This is not an official implementation, but a modified version of wav2vec 2.0: A Framework for Self-supervised Learning of Speech Representations to apply to ECG domain, instead of audio.
Before training the model, please follow these instructions to install fairseq-signals and prepare required datasets.
$ fairseq-hydra-train \
task.data=/path/to/manifest/pretrain \
--config-dir examples/wav2vec2/config/pretraining \
--config-name w2v
If you want to apply some augmentations while training the model, refer to examples/wav2vec2/pretraining/w2v_augs.yaml
.
$ fairseq-hydra-train \
task.data=/path/to/manifest/finetune \
model.model_path=/path/to/checkpoint.pt \
--config-dir examples/wav2vec2/config/finetuning \
--config-name diagnosis
If you want to use CinC score as an evaluation metric, add command line parameters (before --config-dir
)
criterion.report_cinc_score=True criterion.weights_file=/path/to/weights.csv
Note that you can download weights.csv
file from here.
$ fairseq-hydra-train \
task.data=/path/to/manifest/identify \
model.model_path=/path/to/checkpoint.pt \
model.num_labels=$N \
--config-dir examples/wav2vec2/config/finetuning \
--config-name identification
$N
should be set to the number of unique patients in the training dataset. You can manually open /path/to/manifest/identify/train.tsv
file and check the last line of that file.

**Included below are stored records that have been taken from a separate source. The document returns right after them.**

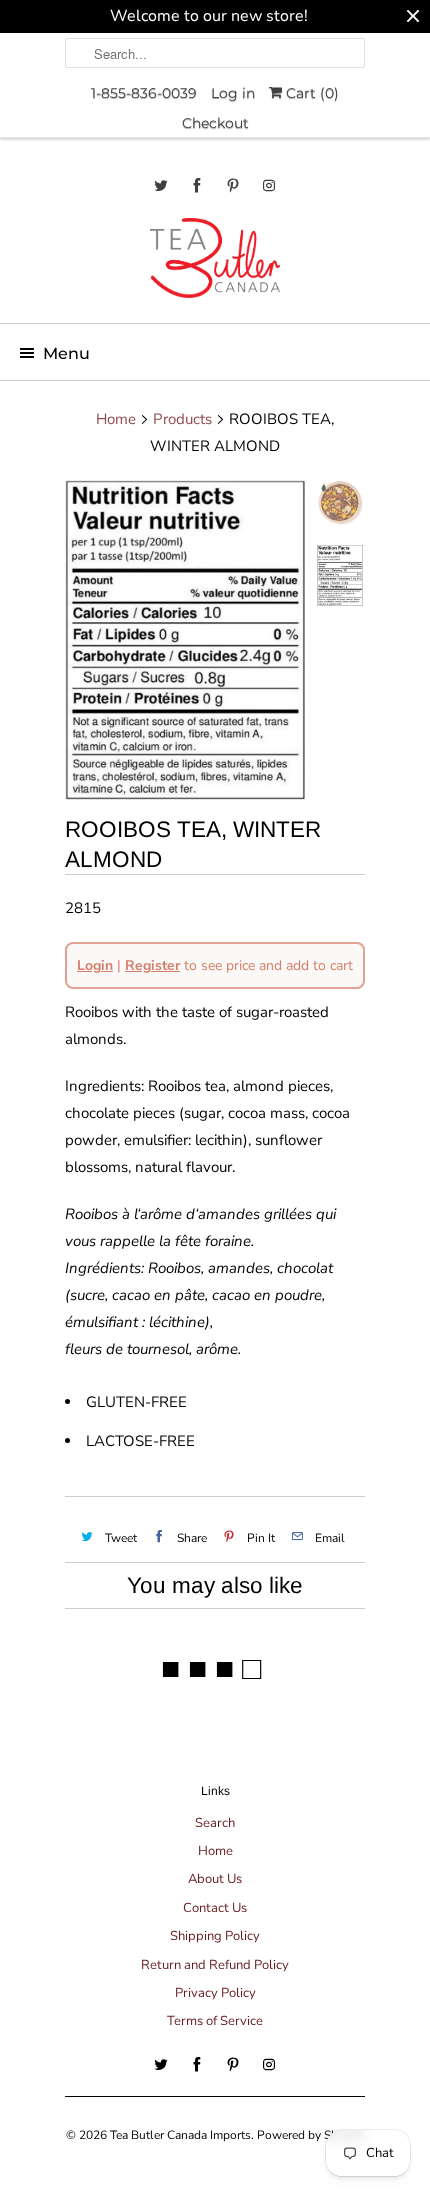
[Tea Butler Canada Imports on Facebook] (197, 185)
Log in (233, 93)
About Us (215, 1879)
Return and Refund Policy (215, 1965)
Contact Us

For example, if the last line is like *.mat 2500 69977
, then $N
should be set to 69978
.
Note that if you want to train with PhysioNet2021 dataset and test with PTB-XL dataset, prepare data manifest for PhysioNet2021 with $valid=0
and PTB-XL with $valid=1.0
seperately and place them to the same manifest directory like this:
path/to/manifest/identify
├─ train.tsv
├─ valid_gallery.tsv
└─ valid_probe.tsv
Note: valid_*.tsv
should have been from PTB-XL dataset while train.tsv
should have been from PhysioNet2021 dataset.